Segment Open

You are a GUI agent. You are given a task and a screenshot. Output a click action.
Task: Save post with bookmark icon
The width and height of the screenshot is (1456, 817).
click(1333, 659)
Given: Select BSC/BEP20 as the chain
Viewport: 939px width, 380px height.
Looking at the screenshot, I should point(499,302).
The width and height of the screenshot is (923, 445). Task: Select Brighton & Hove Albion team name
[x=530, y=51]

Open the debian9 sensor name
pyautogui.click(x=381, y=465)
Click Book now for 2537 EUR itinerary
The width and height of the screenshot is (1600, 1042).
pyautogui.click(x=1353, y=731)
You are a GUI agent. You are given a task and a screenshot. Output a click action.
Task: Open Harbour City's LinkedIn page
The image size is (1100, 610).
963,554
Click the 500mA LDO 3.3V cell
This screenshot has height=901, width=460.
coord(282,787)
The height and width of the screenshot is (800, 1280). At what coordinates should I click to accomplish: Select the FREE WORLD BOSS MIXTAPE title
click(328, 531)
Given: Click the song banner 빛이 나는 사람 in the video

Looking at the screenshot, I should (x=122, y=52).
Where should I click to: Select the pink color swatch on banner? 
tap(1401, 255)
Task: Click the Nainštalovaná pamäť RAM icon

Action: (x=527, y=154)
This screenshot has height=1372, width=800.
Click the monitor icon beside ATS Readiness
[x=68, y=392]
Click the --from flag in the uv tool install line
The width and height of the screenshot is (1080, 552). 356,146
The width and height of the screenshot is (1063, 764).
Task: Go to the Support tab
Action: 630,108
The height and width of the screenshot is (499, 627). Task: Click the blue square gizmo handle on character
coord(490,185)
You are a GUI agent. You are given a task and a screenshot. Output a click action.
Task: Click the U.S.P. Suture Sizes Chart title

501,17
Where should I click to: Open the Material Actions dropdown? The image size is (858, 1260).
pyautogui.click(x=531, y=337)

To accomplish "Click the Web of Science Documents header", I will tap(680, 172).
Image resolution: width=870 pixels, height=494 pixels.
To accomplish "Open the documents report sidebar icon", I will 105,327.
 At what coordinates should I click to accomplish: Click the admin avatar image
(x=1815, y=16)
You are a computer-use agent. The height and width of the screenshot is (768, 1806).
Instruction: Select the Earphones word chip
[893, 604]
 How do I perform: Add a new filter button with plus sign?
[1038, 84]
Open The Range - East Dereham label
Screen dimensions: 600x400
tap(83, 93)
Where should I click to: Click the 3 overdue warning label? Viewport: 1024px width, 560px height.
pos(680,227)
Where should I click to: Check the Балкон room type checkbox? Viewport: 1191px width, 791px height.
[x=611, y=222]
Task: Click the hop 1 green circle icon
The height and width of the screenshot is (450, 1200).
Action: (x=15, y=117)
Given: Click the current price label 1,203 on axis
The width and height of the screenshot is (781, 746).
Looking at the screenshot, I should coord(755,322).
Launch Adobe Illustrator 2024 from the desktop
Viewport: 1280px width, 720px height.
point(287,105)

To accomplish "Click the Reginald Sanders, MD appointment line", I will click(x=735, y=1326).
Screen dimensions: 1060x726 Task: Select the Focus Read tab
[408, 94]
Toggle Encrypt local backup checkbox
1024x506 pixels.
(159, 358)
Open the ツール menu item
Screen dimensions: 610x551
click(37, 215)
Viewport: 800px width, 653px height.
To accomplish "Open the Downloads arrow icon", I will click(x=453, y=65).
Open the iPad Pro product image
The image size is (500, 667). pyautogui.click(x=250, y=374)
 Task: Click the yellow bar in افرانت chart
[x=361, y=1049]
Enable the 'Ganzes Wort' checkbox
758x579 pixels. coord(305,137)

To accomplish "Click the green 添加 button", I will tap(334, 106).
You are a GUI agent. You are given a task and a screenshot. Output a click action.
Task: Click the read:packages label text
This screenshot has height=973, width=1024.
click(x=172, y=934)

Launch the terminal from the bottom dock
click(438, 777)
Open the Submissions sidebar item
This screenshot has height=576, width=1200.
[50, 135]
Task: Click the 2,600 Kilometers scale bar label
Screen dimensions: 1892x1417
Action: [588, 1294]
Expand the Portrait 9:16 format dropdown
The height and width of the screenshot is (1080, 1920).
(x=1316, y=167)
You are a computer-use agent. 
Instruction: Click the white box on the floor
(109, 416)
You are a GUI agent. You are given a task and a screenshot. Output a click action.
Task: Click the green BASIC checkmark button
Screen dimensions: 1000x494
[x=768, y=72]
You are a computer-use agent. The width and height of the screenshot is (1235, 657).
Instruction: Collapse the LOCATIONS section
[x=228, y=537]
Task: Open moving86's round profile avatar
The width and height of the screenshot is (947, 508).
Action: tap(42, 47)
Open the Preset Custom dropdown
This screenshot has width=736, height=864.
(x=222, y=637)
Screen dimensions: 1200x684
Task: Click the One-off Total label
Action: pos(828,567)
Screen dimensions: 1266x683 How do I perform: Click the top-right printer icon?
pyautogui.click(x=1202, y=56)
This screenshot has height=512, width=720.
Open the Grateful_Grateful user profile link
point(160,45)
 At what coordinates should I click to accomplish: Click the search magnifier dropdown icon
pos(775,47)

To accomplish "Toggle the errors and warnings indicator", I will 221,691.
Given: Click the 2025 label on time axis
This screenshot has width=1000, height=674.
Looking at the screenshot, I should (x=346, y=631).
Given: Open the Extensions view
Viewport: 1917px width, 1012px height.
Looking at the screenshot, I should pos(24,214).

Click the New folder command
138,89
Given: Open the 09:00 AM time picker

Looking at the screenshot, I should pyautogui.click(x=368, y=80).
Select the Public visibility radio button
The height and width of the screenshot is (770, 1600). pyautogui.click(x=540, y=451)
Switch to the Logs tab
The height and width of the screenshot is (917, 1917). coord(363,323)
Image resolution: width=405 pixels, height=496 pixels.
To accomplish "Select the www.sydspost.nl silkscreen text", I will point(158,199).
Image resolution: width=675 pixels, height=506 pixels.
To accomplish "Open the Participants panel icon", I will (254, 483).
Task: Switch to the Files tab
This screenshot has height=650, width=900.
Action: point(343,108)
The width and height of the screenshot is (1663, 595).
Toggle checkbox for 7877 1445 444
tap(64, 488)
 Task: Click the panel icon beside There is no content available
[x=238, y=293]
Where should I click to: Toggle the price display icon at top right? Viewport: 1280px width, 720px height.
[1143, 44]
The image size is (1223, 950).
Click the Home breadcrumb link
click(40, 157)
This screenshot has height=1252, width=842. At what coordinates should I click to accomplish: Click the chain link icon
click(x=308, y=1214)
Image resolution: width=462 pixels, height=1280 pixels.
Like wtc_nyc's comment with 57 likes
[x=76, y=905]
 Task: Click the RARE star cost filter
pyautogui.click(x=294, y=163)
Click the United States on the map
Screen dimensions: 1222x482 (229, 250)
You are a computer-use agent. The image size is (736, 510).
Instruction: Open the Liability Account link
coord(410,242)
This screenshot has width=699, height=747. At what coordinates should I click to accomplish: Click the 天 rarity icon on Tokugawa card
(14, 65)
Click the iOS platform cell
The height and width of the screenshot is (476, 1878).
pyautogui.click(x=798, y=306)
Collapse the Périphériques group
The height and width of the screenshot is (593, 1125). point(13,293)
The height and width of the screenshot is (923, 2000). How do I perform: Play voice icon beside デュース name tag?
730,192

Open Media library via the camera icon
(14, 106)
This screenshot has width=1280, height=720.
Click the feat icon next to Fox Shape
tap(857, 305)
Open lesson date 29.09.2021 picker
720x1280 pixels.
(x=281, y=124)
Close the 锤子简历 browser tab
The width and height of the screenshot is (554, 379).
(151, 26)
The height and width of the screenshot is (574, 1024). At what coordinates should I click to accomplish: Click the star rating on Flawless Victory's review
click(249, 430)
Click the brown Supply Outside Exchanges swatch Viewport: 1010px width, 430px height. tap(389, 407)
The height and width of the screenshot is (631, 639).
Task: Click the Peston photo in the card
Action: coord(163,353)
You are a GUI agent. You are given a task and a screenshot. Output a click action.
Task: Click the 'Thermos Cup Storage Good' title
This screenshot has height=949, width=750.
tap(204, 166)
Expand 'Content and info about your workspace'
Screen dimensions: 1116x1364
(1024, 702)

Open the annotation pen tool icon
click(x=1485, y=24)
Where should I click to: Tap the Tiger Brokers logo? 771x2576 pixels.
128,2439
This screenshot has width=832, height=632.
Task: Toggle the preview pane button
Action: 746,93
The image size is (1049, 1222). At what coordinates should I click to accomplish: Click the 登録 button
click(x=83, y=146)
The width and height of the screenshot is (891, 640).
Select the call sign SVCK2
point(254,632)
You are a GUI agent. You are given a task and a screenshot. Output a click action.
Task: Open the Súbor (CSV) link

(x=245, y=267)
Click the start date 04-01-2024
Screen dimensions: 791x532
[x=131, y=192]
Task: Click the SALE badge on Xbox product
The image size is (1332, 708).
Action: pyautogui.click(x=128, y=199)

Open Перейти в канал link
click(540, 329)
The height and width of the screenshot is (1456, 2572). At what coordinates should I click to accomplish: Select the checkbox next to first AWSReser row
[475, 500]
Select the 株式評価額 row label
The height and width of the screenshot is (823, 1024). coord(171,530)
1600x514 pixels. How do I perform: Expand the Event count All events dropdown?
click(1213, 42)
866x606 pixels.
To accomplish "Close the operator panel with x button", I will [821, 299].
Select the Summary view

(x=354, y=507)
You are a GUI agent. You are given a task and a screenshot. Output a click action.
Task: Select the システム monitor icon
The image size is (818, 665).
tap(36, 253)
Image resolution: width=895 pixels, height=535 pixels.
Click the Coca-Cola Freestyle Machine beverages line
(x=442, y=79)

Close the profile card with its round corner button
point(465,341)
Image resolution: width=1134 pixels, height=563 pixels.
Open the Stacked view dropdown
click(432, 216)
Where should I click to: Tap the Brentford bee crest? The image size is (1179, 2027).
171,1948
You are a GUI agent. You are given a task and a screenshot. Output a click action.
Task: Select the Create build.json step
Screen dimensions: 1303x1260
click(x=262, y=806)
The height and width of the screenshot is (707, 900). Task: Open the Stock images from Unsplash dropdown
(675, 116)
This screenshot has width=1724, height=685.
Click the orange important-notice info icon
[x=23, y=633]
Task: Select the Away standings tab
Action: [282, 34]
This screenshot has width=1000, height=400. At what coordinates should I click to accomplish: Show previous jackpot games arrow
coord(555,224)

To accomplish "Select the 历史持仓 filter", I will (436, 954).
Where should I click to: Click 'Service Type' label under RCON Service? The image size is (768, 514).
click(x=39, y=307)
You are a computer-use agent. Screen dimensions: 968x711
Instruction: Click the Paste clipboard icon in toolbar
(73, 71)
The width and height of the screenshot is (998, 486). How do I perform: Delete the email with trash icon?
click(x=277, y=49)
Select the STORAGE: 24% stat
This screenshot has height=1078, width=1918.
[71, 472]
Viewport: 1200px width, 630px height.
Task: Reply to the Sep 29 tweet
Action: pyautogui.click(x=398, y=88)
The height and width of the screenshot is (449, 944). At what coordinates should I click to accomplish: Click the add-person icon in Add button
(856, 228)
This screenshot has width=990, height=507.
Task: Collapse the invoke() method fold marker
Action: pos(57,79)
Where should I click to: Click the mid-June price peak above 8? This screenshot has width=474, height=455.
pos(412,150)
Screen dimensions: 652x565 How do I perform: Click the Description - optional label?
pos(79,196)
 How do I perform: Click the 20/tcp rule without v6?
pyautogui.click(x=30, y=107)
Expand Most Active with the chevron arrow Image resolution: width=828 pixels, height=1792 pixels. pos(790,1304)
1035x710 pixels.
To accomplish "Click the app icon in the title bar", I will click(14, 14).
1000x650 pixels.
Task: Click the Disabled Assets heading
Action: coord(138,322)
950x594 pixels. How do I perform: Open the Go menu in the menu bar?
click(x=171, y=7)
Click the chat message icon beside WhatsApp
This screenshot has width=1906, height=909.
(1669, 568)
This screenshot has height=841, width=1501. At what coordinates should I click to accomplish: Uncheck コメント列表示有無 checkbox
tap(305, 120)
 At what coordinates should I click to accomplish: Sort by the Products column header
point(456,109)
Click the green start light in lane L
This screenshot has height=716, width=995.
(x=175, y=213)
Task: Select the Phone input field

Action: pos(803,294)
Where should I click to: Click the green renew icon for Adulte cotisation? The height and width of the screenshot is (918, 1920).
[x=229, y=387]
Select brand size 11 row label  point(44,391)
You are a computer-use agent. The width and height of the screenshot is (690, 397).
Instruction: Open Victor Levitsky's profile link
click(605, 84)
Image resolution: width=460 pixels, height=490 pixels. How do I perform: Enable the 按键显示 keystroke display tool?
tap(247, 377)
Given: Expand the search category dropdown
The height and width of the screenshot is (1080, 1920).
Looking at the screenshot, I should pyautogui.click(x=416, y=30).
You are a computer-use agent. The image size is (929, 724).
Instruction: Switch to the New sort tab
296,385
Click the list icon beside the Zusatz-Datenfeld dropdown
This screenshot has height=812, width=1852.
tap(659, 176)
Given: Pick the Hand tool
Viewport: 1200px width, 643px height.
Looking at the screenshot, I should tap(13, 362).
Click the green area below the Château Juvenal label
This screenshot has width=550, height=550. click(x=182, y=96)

Segment Closed

Directions:
Give the count of lines in the listing that hold the word "text", and nothing else.

Reply:
2